= BSA CF2 =

The BSA CF2 is a rifle manufactured by the Birmingham Small Arms Company (BSA).

==Description==
It is a bolt action hunting rifle with a fixed magazine with hinged floorplate produced in a number of centrefire calibers in three variants, the normal, the full-length stock Stutzen ("short") and the carbine.
- Weight:
- Length: 44.5 inches (40.5 for Stutzen and carbine variants)
- Barrel Length: 24 inches (20 inches for Stutzen and carbine.)
- Sights: supplied with adjustable rear sights, hooded ramp foresight, drilled and tapped for scope mounts (Weaver mounts for Remington Model 700 fit the CF-2)
The rifle was finished in blued steel barrel and action with gloss black paint on the alloy floorplate and trigger guard, the stocks were of wood.

BSA no longer makes firearms, the BSA brand being confined to spring and precharged air weapons following acquisition by Gamo.

==History==
BSA or the Birmingham Small Arms Company started trading in 1861 in Birmingham, England, and until 1905 only did 'Government' work.

In 1909 it produced its first commercial hunting and target rifles, based on a Martini–Henry lever action. These continued in production until the company was liquidated in 1986, when the name and air rifle range was bought out and continues to be sold today.

The BSA CF2 was introduced in 1972 as primarily a hunting rifle. It was based on a modified Mauser style long action, and available in a variety of calibres and stock styles. It continued to be made until 1986. The stocks included an 'American' style with a Monte Carlo comb, a 'European' with a straight comb, and a full-length 'Stutzen' with many variations of wood, grade, colour, end caps, fillers and chequering.

The BSA barrels are recognised as some of the best ever manufactured, with the standard rifle length being 24 inches, whilst the fully stocked 'Stutzen' carbine model was 20 inches.
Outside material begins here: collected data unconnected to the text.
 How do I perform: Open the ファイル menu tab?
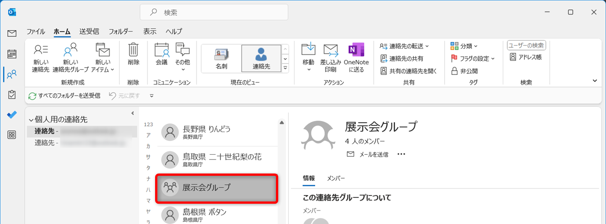coord(36,32)
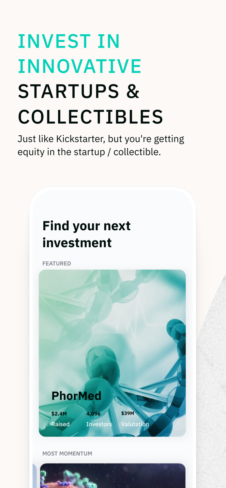Click the PhorMed company name
The height and width of the screenshot is (488, 226).
[76, 396]

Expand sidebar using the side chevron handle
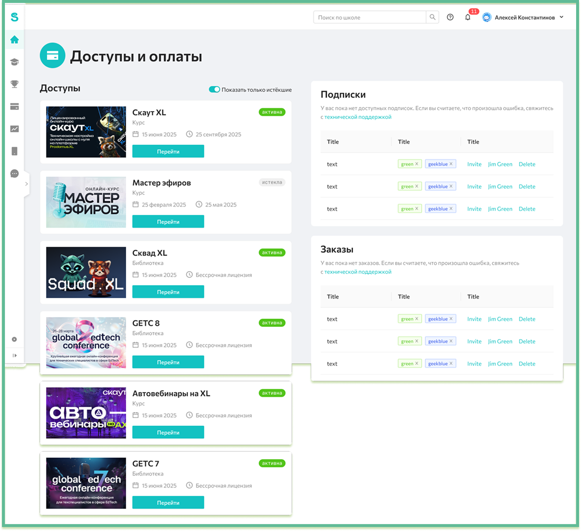(26, 184)
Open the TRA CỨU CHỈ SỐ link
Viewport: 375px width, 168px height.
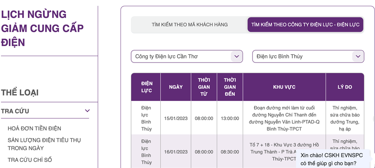(x=30, y=160)
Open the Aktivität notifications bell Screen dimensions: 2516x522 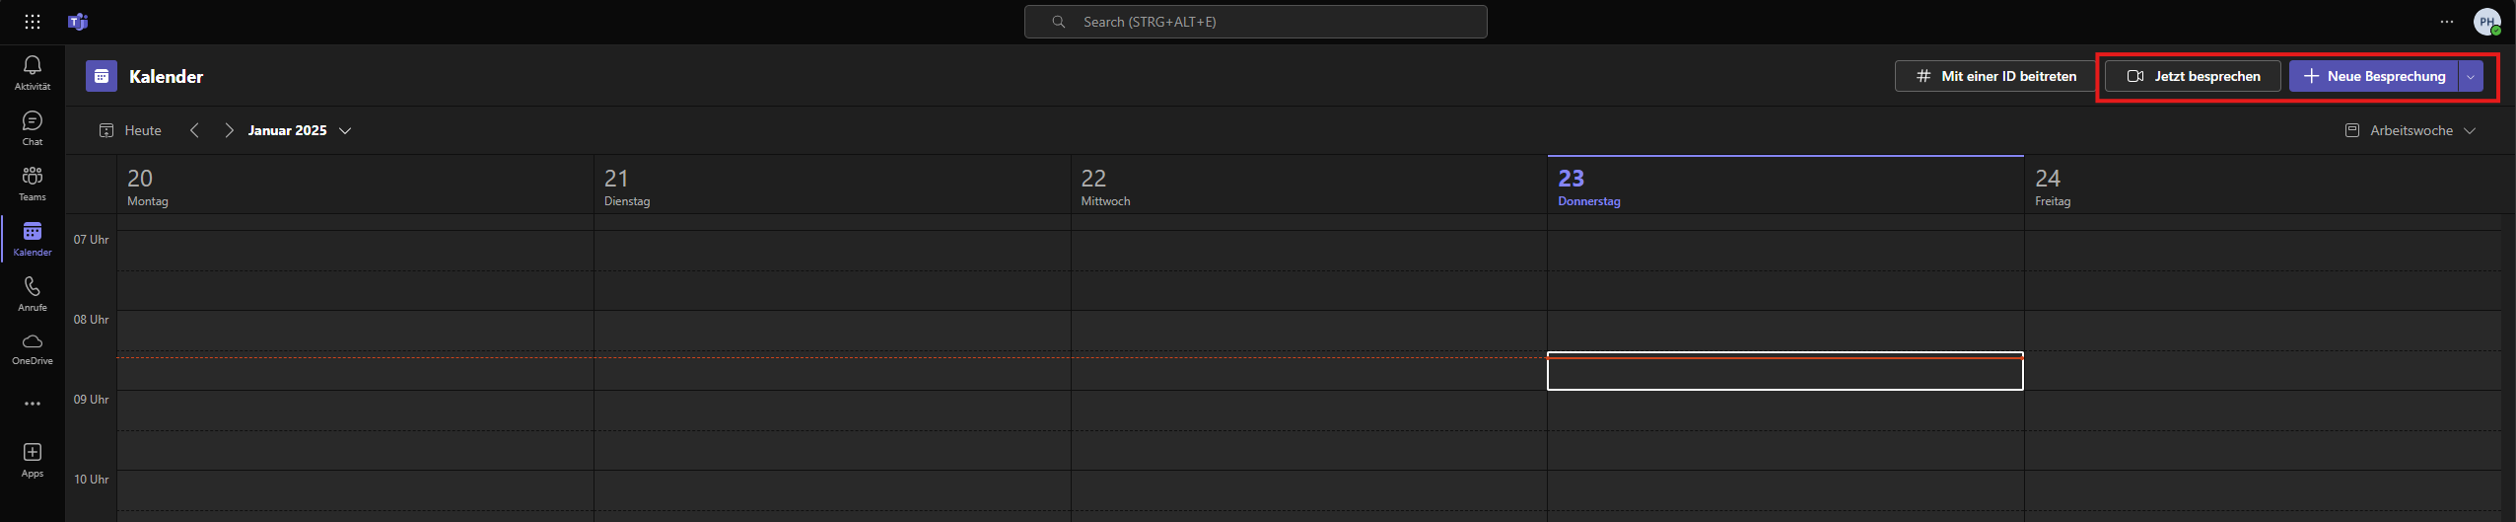pos(33,72)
They were available in a standard weight with a tapered profile or a heavy 'bull barrel'.

Standard calibres are .222 Remington; .22/250; .243 Winchester; 6.5×55mm Swedish; 7×57mm Mauser; .270 Winchester; 7×64mm; 7mm Remington Magnum; .308 Winchester; .30-06 Springfield; 7mm Mag; .300 Winchester Magnum. Many have been rebarreled as the action lends itself to 'experiments'.

They all have a spring-loaded internal magazine with hinged floor-plate, and even the .222 is based on the long action, although with a modified magazine and feed ramp. They came with iron sights. The rear sight was available in 'standard' or with the 'Williams' adjustable ramp. The beaded foresight was protected by a spring steel shroud.
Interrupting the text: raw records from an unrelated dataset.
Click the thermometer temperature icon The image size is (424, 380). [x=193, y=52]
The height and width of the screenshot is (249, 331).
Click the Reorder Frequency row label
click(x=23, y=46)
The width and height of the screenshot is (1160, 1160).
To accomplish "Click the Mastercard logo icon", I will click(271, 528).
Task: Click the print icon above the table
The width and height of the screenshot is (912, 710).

The top of the action has the same profile and dimensions as the long action Remington 700, so all standard scope mounts will fit.

The trigger module was available in both single and double set (German style) and are interchangeable and fully adjustable. The bolt has a two large locking lugs with a recessed face fully enclosing the cartridge rim. There is a large single extractor claw and a spring-loaded pin to assist in cartridge ejection.

The safety is conveniently positioned just to the right of the bolt handle, and locks the bolt and disengages the sear when applied. By moving the safety catch partially forward, the bolt can be released whilst the rifle is still 'safe'.

The rear of the bolt is profiled and has an indicator pin showing that the action is cocked.

The manufacturing tolerances are very good, with all parts being interchangeable.